- MATERIAL SHOWN
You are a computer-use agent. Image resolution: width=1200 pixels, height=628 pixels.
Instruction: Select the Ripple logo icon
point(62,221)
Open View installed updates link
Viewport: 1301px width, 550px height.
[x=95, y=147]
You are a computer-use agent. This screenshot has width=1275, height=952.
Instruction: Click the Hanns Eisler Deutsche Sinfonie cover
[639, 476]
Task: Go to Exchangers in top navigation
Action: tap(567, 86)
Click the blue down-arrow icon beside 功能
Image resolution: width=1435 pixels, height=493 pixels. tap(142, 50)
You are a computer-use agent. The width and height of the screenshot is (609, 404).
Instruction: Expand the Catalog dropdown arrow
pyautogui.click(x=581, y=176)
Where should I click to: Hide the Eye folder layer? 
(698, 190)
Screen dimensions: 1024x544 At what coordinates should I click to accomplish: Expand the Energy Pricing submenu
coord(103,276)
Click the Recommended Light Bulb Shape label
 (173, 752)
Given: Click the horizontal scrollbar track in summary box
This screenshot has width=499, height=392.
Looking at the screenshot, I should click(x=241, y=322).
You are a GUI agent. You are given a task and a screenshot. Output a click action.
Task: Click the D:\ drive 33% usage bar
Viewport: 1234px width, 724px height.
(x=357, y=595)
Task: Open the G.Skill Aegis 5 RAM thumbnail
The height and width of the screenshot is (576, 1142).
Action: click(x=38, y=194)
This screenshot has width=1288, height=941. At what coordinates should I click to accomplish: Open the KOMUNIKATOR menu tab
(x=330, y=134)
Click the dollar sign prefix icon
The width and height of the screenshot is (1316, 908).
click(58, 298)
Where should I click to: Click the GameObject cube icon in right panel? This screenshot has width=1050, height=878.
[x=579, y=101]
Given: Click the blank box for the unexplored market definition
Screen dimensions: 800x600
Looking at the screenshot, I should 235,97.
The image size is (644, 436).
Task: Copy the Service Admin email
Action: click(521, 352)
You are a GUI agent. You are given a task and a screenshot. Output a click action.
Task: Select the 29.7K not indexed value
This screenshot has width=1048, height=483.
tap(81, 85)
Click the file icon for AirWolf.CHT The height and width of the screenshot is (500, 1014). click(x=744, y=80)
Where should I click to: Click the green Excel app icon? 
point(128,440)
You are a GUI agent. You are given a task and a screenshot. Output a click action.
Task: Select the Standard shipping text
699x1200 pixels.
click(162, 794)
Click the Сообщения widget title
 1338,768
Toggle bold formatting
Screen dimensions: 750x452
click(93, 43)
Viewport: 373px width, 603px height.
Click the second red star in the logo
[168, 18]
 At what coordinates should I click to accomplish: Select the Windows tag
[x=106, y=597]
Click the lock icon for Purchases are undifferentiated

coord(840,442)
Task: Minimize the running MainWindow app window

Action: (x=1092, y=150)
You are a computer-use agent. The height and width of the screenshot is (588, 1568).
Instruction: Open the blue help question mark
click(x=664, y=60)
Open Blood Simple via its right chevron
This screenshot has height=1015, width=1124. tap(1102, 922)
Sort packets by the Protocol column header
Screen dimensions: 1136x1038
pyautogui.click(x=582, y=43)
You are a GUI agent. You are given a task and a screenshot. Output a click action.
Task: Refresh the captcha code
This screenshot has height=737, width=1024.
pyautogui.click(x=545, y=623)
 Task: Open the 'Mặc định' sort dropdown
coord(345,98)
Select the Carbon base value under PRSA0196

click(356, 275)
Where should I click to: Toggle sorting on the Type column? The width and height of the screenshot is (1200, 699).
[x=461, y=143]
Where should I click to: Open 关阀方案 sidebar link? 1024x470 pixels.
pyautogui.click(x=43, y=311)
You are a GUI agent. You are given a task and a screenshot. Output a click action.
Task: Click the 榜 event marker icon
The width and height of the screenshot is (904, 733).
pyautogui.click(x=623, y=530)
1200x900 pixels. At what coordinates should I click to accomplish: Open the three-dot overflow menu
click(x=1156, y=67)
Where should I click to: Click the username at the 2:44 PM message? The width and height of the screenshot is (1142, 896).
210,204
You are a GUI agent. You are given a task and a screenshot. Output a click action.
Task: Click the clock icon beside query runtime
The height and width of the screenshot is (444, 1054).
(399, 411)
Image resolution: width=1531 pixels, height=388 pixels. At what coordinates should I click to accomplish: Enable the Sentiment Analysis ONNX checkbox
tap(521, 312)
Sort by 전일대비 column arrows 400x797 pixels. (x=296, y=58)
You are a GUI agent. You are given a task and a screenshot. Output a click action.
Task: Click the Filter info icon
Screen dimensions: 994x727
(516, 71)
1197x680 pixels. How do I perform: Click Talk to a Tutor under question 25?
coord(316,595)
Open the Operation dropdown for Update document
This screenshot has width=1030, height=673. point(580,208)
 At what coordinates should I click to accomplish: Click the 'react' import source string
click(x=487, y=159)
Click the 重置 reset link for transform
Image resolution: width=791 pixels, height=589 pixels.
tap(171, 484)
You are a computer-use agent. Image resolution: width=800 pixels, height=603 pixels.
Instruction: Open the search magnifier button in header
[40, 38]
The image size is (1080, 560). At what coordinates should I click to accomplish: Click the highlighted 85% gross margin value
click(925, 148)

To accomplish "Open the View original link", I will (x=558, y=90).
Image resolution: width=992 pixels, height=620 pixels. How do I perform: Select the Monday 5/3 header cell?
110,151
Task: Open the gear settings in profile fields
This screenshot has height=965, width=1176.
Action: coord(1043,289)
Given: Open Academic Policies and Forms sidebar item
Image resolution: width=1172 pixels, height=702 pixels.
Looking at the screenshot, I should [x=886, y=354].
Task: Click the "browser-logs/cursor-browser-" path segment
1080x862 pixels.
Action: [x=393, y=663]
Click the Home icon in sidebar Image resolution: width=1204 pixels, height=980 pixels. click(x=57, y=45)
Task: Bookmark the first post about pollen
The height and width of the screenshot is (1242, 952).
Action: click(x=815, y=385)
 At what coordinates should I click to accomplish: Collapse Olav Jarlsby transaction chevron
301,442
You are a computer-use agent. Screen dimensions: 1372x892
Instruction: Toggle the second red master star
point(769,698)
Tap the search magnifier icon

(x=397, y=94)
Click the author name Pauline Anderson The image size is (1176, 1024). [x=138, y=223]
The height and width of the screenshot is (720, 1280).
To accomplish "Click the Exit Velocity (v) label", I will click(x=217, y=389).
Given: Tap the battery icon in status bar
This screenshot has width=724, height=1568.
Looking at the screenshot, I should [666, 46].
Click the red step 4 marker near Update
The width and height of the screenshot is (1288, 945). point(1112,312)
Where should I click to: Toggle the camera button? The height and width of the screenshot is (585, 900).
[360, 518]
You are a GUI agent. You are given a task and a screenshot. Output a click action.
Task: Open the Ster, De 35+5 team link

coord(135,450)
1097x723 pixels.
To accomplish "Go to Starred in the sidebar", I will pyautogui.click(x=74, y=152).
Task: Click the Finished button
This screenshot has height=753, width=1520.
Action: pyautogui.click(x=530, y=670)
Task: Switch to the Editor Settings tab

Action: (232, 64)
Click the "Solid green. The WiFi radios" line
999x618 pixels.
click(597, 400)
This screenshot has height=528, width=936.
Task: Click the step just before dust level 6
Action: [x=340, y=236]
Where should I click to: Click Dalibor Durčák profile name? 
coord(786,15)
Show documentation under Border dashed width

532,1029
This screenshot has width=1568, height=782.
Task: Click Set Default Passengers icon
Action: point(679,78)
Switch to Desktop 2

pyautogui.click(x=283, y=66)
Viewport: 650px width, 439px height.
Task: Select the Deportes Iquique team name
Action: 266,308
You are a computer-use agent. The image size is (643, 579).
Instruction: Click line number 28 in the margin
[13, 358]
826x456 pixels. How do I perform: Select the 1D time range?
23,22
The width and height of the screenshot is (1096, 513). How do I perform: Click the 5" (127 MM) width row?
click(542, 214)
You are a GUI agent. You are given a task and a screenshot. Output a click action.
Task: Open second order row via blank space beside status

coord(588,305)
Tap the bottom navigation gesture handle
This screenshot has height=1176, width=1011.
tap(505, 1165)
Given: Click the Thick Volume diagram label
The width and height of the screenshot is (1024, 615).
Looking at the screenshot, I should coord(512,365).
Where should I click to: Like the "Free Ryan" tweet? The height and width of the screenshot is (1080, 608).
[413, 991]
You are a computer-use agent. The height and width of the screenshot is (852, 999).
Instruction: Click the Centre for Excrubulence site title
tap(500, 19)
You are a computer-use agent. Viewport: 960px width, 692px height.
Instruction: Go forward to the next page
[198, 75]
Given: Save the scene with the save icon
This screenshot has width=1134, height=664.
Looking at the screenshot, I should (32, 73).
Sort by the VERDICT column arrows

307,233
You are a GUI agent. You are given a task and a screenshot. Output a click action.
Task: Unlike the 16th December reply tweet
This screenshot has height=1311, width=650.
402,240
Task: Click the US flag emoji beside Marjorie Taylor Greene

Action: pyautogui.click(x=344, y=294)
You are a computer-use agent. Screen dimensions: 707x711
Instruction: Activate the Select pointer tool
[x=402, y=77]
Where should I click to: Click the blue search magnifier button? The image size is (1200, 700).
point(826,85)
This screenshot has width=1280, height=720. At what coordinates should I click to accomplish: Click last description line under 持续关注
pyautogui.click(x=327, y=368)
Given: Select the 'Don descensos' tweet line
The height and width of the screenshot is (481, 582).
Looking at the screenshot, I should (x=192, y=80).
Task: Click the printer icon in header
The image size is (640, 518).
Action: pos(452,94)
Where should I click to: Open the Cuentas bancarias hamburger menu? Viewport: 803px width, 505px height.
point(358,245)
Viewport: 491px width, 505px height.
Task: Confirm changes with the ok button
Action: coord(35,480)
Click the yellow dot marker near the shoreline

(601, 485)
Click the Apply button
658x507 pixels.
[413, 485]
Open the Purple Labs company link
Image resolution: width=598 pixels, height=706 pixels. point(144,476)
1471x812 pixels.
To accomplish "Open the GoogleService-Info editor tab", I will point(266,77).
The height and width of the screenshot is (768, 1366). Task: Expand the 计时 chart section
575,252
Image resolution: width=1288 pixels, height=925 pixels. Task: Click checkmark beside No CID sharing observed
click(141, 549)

- TASK DIRECTIONS
Beginning with the line above that contains "This screenshot has width=499, height=392.", copy each line exactly up to and including the line that contains "Viewport: 373px width, 603px height.", and go no further.

- EXERCISE RESPONSE
This screenshot has width=499, height=392.
Looking at the screenshot, I should click(x=241, y=322).
You are a GUI agent. You are given a task and a screenshot. Output a click action.
Task: Click the D:\ drive 33% usage bar
Viewport: 1234px width, 724px height.
(x=357, y=595)
Task: Open the G.Skill Aegis 5 RAM thumbnail
The height and width of the screenshot is (576, 1142).
Action: click(x=38, y=194)
This screenshot has width=1288, height=941. At what coordinates should I click to accomplish: Open the KOMUNIKATOR menu tab
(x=330, y=134)
Click the dollar sign prefix icon
The width and height of the screenshot is (1316, 908).
click(58, 298)
Where should I click to: Click the GameObject cube icon in right panel? This screenshot has width=1050, height=878.
[x=579, y=101]
Given: Click the blank box for the unexplored market definition
Screen dimensions: 800x600
Looking at the screenshot, I should 235,97.
The image size is (644, 436).
Task: Copy the Service Admin email
Action: click(521, 352)
You are a GUI agent. You are given a task and a screenshot. Output a click action.
Task: Select the 29.7K not indexed value
This screenshot has width=1048, height=483.
tap(81, 85)
Click the file icon for AirWolf.CHT The height and width of the screenshot is (500, 1014). click(x=744, y=80)
Where should I click to: Click the green Excel app icon? 
point(128,440)
You are a GUI agent. You are given a task and a screenshot. Output a click action.
Task: Select the Standard shipping text
699x1200 pixels.
click(162, 794)
Click the Сообщения widget title
 1338,768
Toggle bold formatting
Screen dimensions: 750x452
click(93, 43)
Viewport: 373px width, 603px height.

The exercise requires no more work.